Whistleblowing, in my opinion, is seldom discussed in schools, let alone in society. The practice, to me at least, was rather nebulous when starting this course. Famous whistleblowing examples such as Julian Assange or Edward Snowden are noted within the reading. Both individuals leaked classified government information that contained evidence of wrongdoing. Specifically, the murder and mass surveillance of foreign and domestic citizenry. These figures underscore the practice’s significance. Sadly, both have either been arrested or are in hiding. An interesting facet of whistleblowing that the course argues is that the practice isn’t done with malevolent intent. Rather, its done out of care for an organization’s or institution’s core values and tenets. Whistleblowers care, and it is reflected in their actions. When there is no proper outlet to discuss wrongdoing, whistleblowing becomes the final option. This course highlights the whistleblower’s crucial role when proper channels for addressing wrongdoing are vacant, emphasizing that a whistleblower doesn’t leak out of malice, but out of care, responsibility or duty.

Lastly, the idea of waning privacy in digital spaces, as well as society at large, was an interesting discussion. Floridi, a featured author within the course, delves into the ideas of Information Communication Technologies, (ICTs), and Information Friction. He describes in his writing describe how throughout history, technology has dismantled barriers by which humans can connect and communicate with one another. While this has undeniable benefits, ICTs simultaneously erode personal privacy. Cyberspace and the internet should be seen as the ultimate ICT, removing all the informational friction. To emphasize this point, the course highlights Google Streetview, which has seen pushback from various cultures, such as Japan. Societies like Japan perceive the documentation of their street and homes a blatant violation of their personal privacy, as they see those areas apart of their personal property. The discussion of diminishing privacy accentuated the relationship between technologies and personal boundaries. The course highlights that there must be a delicate balance between the two, as there must be innovation, but not tat the cost of individual privacy rights.

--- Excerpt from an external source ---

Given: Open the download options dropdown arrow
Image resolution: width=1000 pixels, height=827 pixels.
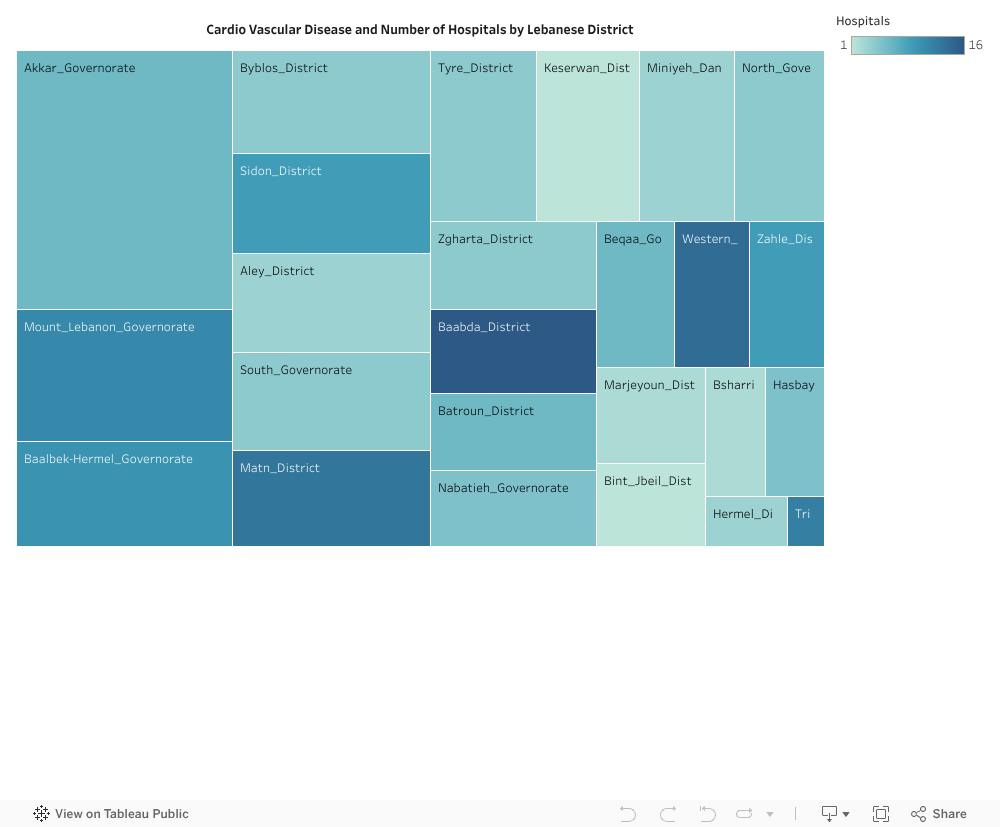Looking at the screenshot, I should click(x=847, y=813).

Cybersecurity ethics has been a fascinating course to say the least. In all honesty, the reading at times was difficult and dry. The ethical tool reading within the course alleviated some of the monotony, using creative short stories and comics to deliver complex ethical principles. Overall, the ideas and principles forwarded by the course are timeless, and I feel as if I’ll remember and utilize them throughout the rest of my collegiate career, as well as when I enter the cybersecurity workforce. Data ethics, whistleblowing, and privacy are all complex subjects, with the course providing ample reading to give students a fundamental understanding of the topics.